Ignatov va repasando los apellidos de la lista y contrastándolos con los rostros de los presentes.
Ikónikov, Iliá Petróvich. Ahí va. Arrastra una rama de abeto, doblada, casi sin hojas. (¡¿Adónde vas con eso, idiota?! Ese ridículo palito no servirá para protegerse de la lluvia). A la vista está que es un inútil, alguien que no tiene hábito de esforzarse, incapaz de trabajar, un hombre débil y falto de voluntad. A éste no se le ocurriría darse a la fuga, o sumarse a un motín. Un tipo inofensivo. Gorelov le informó que Ikónikov fue un pintor célebre que pintó a Lenin para algunos carteles. Qué cosa tan curiosa que alguien que pintaba carteles revolucionarios acabe aquí.
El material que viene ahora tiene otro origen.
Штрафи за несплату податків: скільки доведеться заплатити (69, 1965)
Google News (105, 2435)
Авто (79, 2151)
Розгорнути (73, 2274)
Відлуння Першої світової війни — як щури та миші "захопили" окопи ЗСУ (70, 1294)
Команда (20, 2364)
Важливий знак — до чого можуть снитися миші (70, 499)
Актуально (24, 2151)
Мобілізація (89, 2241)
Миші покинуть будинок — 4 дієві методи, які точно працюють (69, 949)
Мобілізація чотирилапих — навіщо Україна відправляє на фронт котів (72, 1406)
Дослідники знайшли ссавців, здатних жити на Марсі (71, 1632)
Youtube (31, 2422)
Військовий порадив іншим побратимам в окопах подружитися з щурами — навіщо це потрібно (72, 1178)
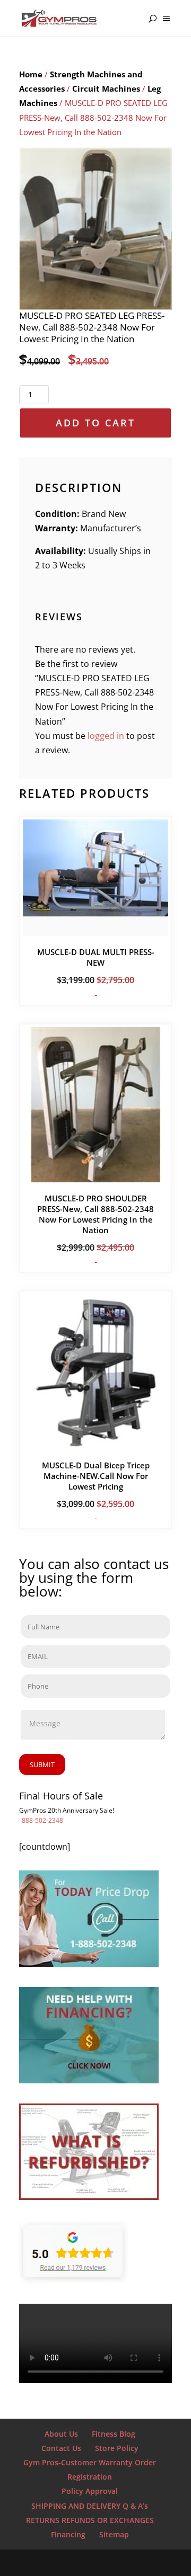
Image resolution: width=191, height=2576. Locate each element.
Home (30, 74)
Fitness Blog (113, 2434)
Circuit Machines (106, 88)
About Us (61, 2434)
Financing (68, 2534)
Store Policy (116, 2448)
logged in (106, 736)
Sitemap (114, 2534)
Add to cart (95, 422)
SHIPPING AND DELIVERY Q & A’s (89, 2506)
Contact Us (61, 2448)
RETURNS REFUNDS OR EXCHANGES (90, 2520)
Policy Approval (90, 2491)
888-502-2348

Por algo será, naturalmente.
Sumlinski, Konstantín Arnóldovich. Un viejecillo tranquilo, inofensivo. Está afanándose junto a una cabaña, agitando las manitas, dando lo mejor de sí. ¡Así se hace, abuelo! No sirve de nada que sea científico. Geógrafo o agrónomo, algo así. Pero por inútil que resulte, a Ignatov le complace el afán que pone. Da gusto verlo. Ése también es inofensivo.
Brzhostóvskaya-Sumlínskaya, Isabella Leopóldovna, su mujer. (¡Hay que ver el apellido y el patronímico que le regaló su papaíto!). Sentada junto a Ignatov ante la hoguera, intenta desplumar el ave: sus finos dedos de piel seca y transparente agarran sin éxito las plumas del urogallo, plumas que de repente parecen haberse tornado aún más elásticas y firmes. ¡Antes de que esa vieja bruja acabe de desplumar un pollo te habrás muerto de hambre! Una mujer altiva, de gestos pretenciosos y con la lengua muy larga. Gorelov la pilló criticando al Gobierno, pero no pudo informar del contenido preciso de sus palabras porque hablaba en francés. Es astuta e inteligente, pero aparte de la inteligencia y la lengua afilada no tiene nada más. Luego, tampoco ella es peligrosa.
Gorelov, Vasili Kuzmich. Se ha hecho con un palo largo y lo agita en todas direcciones, como si fuera un bastón de mando. Dirige la construcción de las tres cabañas, moviéndose entre ellas, agitando la vara y pegando gritos que hieren los oídos de Ignatov. El muy listo se las ha apañado para erigirse en el jefe de los deportados. Con alguien así todo está muy claro. Un tipo repugnante y mezquino al que Ignatov, de habérselo topado en la vida real, habría aplastado como a una pulga. Pero aquí se impone hacer las paces con él. Durante el viaje en tren, Ignatov solía convocar a los responsables de los vagones para que lo informaran del estado de ánimo de los pasajeros. Gorelov destacaba entre todos por sus informes encendidos y detallados. Ese perro tiene claro que el más fuerte es el amo. Y mientras te mantengas en el poder con un revólver en la cintura te lamerá la mano y te saludará agitando la cola. Pero si ve menguar tus fuerzas, te morderá de inmediato. O se te lanzará al cuello. Éste es peligroso.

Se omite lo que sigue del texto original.